▶ [MATERIAL]:
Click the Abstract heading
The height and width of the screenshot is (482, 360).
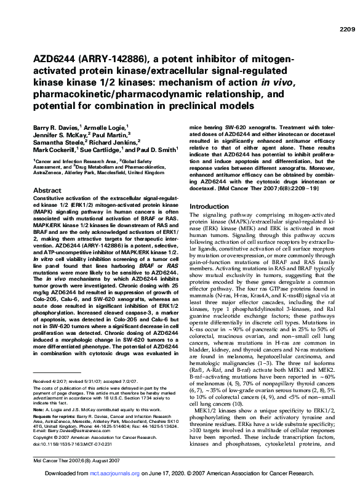pyautogui.click(x=47, y=191)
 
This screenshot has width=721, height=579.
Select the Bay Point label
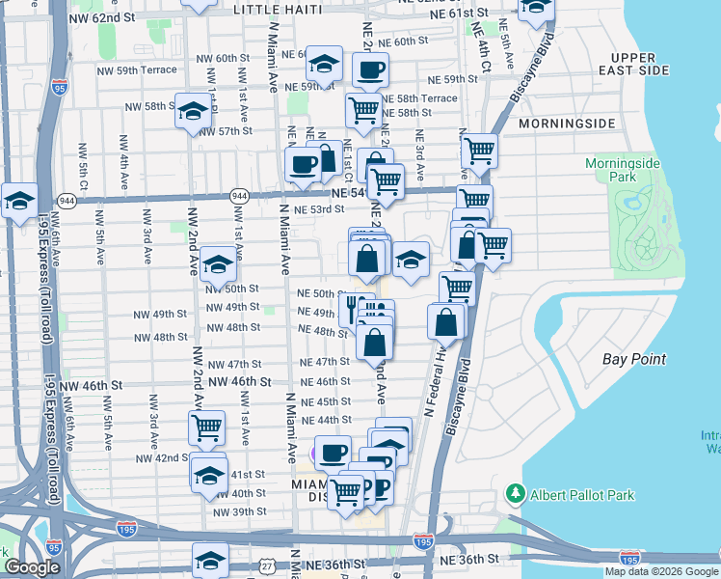click(634, 359)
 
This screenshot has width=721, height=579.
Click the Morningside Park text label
click(623, 171)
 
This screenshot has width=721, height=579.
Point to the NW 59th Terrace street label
click(138, 70)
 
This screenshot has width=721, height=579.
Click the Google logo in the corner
click(31, 568)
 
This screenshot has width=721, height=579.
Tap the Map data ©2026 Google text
click(661, 571)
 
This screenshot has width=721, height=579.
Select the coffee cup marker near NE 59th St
click(370, 69)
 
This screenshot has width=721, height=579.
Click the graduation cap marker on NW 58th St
click(192, 110)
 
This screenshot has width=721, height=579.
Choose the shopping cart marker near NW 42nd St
click(207, 427)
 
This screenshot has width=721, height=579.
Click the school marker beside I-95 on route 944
click(19, 201)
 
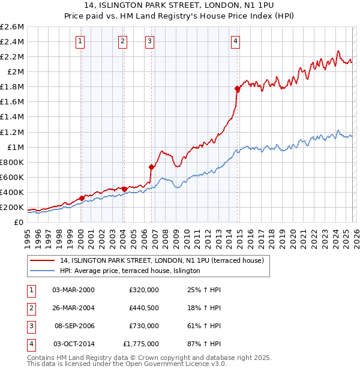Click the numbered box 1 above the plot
point(80,41)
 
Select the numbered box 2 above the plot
point(122,41)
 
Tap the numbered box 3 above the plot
point(149,41)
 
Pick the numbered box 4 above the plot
point(236,41)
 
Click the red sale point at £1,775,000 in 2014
point(238,89)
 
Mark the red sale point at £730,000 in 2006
point(151,167)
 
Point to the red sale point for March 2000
point(82,197)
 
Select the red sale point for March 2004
point(124,189)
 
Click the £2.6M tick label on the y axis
point(12,27)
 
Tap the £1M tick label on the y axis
point(16,147)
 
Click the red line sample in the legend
point(43,261)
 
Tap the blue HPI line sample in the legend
point(43,271)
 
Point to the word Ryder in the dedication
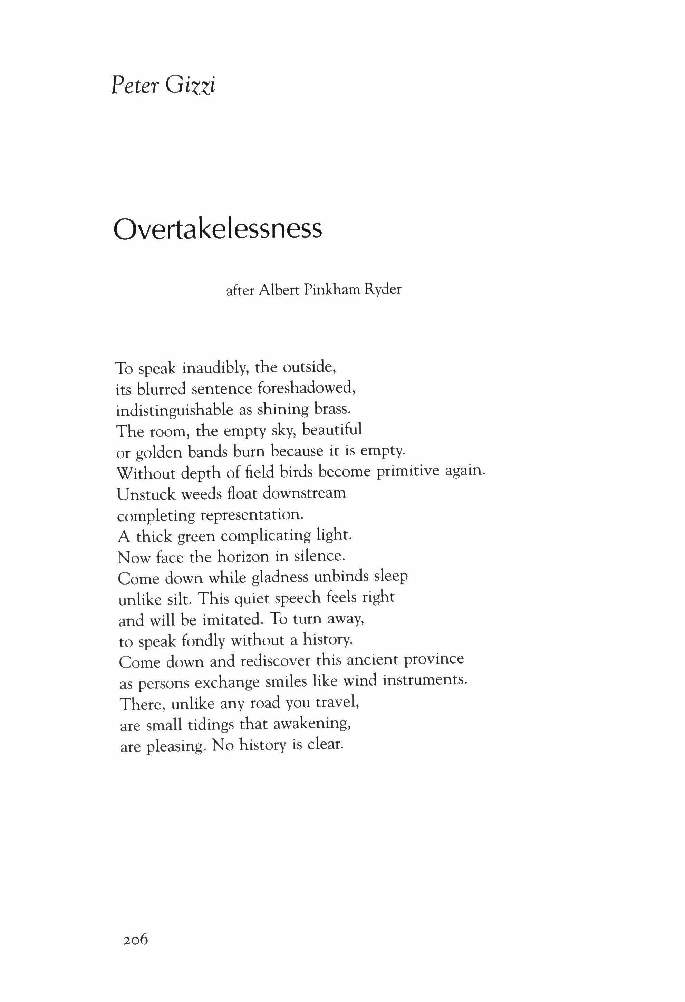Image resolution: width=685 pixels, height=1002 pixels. click(x=383, y=290)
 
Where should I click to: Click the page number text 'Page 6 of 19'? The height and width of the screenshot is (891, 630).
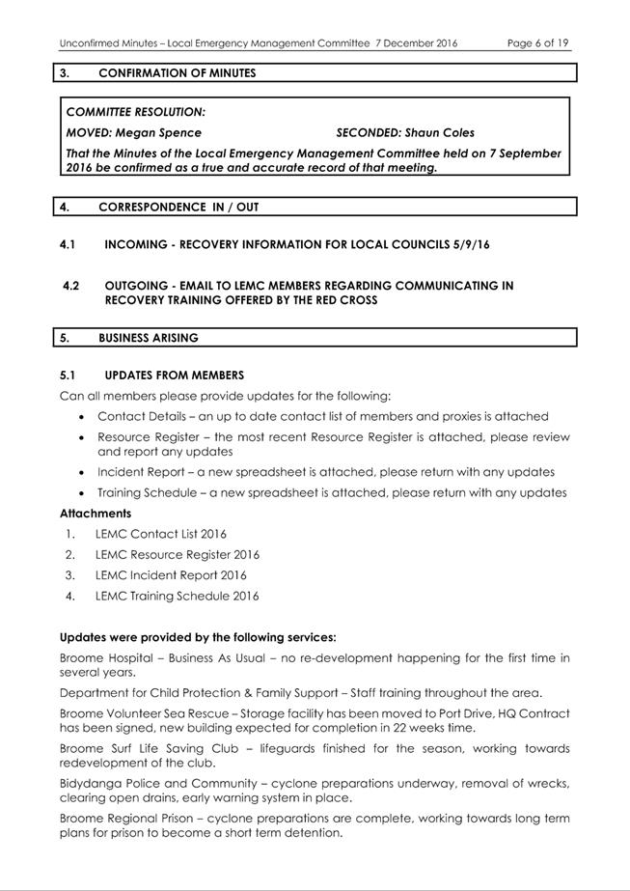[537, 43]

▶ [WRITTEN PROBLEM]:
Update the material above so that "red sale point" becomes "red dot" everywhere, with everything else left as it is. Leave the pictures out.

▶ [COMPLETE RESPONSE]:
Click the Abstract heading
The height and width of the screenshot is (482, 360).
pyautogui.click(x=47, y=191)
 
This screenshot has width=721, height=579.
Select the Bay Point label
click(634, 359)
 
This screenshot has width=721, height=579.
Click the Morningside Park text label
click(623, 171)
 
This screenshot has width=721, height=579.
Point to the NW 59th Terrace street label
click(138, 70)
 
This screenshot has width=721, height=579.
Click the Google logo in the corner
click(31, 568)
 
This screenshot has width=721, height=579.
Tap the Map data ©2026 Google text
click(661, 571)
 
This screenshot has width=721, height=579.
Select the coffee cup marker near NE 59th St
click(370, 69)
 
This screenshot has width=721, height=579.
Click the graduation cap marker on NW 58th St
click(192, 110)
 
This screenshot has width=721, height=579.
Choose the shopping cart marker near NW 42nd St
click(207, 427)
 
This screenshot has width=721, height=579.
Click the school marker beside I-95 on route 944
click(19, 201)
 
Click the numbered box 1 above the plot
point(80,41)
 
Select the numbered box 2 above the plot
point(122,41)
 
Tap the numbered box 3 above the plot
point(149,41)
 
Pick the numbered box 4 above the plot
point(236,41)
 
Click the red dot at £1,775,000 in 2014
point(238,89)
 
Mark the red dot at £730,000 in 2006
point(151,167)
 
Point to the red dot for March 2000
point(82,197)
 
Select the red dot for March 2004
point(124,189)
 
Click the £2.6M tick label on the y axis
point(12,27)
 
Tap the £1M tick label on the y axis
point(16,147)
 
Click the red line sample in the legend
point(43,261)
 
Tap the blue HPI line sample in the legend
point(43,271)
 
Point to the word Ryder in the dedication
Image resolution: width=685 pixels, height=1002 pixels. click(x=383, y=290)
 
Where should I click to: Click the page number text 'Page 6 of 19'? The height and width of the screenshot is (891, 630).
[537, 43]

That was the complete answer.